Nur durchblicken tat niemand, bis Sturm irgendwann vorschlug, auf der After-Show-Party gemeinsam etwas zu trinken und das Ganze auf sich beruhen zu lassen. „Jeder hat seine Meinung, wir könnten tagelang diskutieren, ohne uns einig zu werden“, sagte er. Willkommen also wieder einmal auf der großen Bühne des bisweilen absurden Theaters, das sich Profiboxen nennt.

Aufgeführt wurde in der Nacht zu Sonntag in Oberhausen der zweite Teil des Duells zweier Supermittelgewichtler, die um die Krone des Weltverbands WBA, viel mehr aber darum streiten, wer von beiden nun der Bessere sei. Im ersten Vergleich hatte sich der 28 Jahre alte Russe im Mai 2015 zwar eindeutig nach Punkten durchgesetzt, weil aber ein Punktrichter aus unerfindlichen Gründen Sturm vorn gesehen hatte, war von der WBA ein Rückkampf angeordnet worden. Und um es vorwegzunehmen: Auch diesmal lag Tschudinow vorn. Nicht so deutlich zwar wie im ersten Kampf, aber doch so klar, dass man sich wundern musste, wieso zwei Punktrichter am Ende ein 115:113 für den Herausforderer zusammenrechnen und damit den dritten Kollegen, der 114:114 gewertet hatte, mit einem Mehrheitsentscheid für Sturm überstimmen konnten.

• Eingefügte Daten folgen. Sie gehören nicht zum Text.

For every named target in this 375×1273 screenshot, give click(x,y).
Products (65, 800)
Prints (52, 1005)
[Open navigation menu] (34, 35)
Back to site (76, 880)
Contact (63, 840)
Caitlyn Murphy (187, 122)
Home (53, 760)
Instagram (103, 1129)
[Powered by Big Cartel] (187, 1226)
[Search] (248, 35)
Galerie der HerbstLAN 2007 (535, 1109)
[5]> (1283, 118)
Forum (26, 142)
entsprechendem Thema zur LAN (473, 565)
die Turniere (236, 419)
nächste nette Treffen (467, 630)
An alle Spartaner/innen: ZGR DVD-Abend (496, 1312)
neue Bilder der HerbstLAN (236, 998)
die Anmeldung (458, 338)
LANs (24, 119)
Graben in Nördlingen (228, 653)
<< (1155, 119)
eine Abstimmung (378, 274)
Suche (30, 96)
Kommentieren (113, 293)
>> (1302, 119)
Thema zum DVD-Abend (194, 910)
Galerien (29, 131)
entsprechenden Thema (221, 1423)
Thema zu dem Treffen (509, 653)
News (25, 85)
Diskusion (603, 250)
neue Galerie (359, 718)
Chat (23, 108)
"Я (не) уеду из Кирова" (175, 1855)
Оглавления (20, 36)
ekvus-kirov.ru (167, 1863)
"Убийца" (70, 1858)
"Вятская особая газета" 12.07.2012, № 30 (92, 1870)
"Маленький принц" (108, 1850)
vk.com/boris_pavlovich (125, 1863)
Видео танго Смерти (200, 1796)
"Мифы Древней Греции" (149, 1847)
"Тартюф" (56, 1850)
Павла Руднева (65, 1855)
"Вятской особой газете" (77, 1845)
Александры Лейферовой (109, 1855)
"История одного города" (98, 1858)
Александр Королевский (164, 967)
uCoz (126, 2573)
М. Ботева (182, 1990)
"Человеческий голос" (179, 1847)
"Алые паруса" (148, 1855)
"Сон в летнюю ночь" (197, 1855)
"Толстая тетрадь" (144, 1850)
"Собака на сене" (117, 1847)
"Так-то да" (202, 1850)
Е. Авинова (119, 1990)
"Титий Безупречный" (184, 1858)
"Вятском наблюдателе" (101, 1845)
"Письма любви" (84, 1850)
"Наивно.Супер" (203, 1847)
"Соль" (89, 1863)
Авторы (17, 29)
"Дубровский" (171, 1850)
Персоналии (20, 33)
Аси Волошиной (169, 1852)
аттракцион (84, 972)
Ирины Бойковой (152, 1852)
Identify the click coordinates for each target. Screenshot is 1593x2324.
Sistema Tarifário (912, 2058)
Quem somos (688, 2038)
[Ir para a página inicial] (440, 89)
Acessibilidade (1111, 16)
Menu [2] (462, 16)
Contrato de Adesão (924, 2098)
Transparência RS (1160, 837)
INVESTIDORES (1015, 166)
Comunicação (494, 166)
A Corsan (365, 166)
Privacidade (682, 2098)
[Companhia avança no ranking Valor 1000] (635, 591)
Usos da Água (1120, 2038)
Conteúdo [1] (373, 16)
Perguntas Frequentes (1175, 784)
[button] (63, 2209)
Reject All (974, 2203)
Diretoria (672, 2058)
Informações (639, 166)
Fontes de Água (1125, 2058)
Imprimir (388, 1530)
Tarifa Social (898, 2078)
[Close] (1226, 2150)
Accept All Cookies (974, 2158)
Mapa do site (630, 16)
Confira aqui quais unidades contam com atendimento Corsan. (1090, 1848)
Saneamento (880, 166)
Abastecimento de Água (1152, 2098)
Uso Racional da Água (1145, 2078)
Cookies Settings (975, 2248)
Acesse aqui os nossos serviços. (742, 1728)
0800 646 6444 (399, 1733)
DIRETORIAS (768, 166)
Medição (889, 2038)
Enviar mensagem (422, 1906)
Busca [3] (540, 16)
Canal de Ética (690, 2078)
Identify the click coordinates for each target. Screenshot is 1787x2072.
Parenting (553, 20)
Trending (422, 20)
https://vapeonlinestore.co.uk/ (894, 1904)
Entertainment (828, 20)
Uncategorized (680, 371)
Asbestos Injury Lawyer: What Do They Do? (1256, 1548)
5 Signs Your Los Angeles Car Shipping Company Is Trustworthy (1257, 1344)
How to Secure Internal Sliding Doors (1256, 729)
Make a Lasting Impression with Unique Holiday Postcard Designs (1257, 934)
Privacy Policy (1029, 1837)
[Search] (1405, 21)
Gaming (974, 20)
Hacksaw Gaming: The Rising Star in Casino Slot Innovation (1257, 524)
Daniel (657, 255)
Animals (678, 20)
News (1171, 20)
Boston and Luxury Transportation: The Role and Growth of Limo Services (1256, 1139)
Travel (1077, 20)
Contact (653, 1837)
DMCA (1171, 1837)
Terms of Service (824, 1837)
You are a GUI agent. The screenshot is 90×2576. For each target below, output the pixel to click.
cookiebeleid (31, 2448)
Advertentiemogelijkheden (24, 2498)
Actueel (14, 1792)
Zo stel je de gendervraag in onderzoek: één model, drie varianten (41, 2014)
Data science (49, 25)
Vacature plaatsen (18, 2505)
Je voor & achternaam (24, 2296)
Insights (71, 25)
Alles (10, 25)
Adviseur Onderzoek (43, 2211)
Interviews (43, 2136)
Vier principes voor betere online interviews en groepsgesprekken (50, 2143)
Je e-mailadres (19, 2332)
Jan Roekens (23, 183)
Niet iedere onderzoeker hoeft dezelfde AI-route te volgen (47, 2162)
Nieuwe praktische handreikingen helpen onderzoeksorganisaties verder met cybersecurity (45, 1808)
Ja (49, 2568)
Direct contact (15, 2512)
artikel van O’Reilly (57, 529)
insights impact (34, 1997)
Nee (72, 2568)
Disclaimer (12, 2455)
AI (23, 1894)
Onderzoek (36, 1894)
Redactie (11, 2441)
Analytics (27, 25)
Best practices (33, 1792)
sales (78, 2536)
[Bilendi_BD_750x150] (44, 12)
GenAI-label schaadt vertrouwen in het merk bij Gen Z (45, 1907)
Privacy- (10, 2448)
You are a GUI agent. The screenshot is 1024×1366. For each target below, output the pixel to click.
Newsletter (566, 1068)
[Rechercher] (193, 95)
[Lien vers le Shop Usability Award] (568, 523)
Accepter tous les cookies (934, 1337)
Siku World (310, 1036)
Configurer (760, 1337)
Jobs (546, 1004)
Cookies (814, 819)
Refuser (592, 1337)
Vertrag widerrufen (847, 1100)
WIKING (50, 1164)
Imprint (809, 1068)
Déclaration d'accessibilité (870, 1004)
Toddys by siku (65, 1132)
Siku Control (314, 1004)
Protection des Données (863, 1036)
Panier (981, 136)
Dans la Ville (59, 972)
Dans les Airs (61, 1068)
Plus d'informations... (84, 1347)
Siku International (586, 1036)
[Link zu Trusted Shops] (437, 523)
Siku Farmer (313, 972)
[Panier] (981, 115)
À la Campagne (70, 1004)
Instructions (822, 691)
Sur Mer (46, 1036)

Weltmeister Felix Sturm mit seinem Sohn Mahir
Weltmeister Felix Sturm mit seinem Sohn Mahir © dpa | Roland Weihrauch

Man kann in die Gestik von Boxern nach einem Gefecht viel hineindeuteln. Aber wer sah, wie Sturm sich vor der Urteilsverkündung in allen vier Ringecken auf die Seile schwang und den 10.000 Fans dankte, der musste das Gefühl bekommen, dass sich dort einer verabschiedete, der nicht damit rechnete, auch nach dem Urteil noch der strahlende Sieger sein zu dürfen.

Tschudinow unterstützt eine umstrittene Rockergruppe

Und als sich Sturm mit einer Verbeugung bei Tschudinow bedankte, da wirkte er wie einer, der mehr bezeugt als nur Respekt für einen bravourösen Kampf. Ein solcher war es allemal gewesen, von beiden Athleten. Sturm war es im Vergleich zum ersten Duell gelungen, häufiger aus der Distanz zu boxen und sich nicht im Infight auf einen Schlagabtausch einzulassen. Er bewegte sich geschmeidiger und brachte mehr Schlagserien zu Kopf und Körper ins Ziel.

Dennoch blieb Tschudinow derjenige, der das Tempo des Kampfes kontrollierte und deutlich mehr Treffer setzte, auch wenn Sturm die vielen roten Flecken und Beulen in seinem Gesicht als Folge von Kopfstößen abtat. In seiner Lederkutte, die ihn als Unterstützer der umstrittenen Rockergruppe „Nachtwölfe“ ausweist, mag der bis dato in 14 Kämpfen unbesiegte Tschudinow wirken wie ein Konfirmand in Papas etwas zu großem Anzug. Aber seine Fähigkeit, über zwölf Runden im selben Rhythmus zu boxen und dabei die Genauigkeit in seinen Schlagserien nicht einzubüßen, macht ihn zu einem zukünftigen Champion.

Axel Schulz hatte Niederlage vorhergesagt

Dass er es in der Gegenwart nicht ist, konnte er nicht verstehen. „Ich finde das Urteil nicht fair. Ich habe nicht verloren, respektiere aber die Leistung, die Felix gebracht hat“, sagte er. Es wäre nach der Energieleistung, die Felix Sturm zu zeigen imstande war, sicherlich unfair, ihm nicht den Respekt zu erweisen, den er zweifellos verdient. Durch den 40. Sieg in seinem 48. Profikampf konnte der 37 Jahre alte Wahl-Kölner zum fünften Mal einen WM-Titel erobern, was vor ihm keinem anderen deutschen Boxer gelang.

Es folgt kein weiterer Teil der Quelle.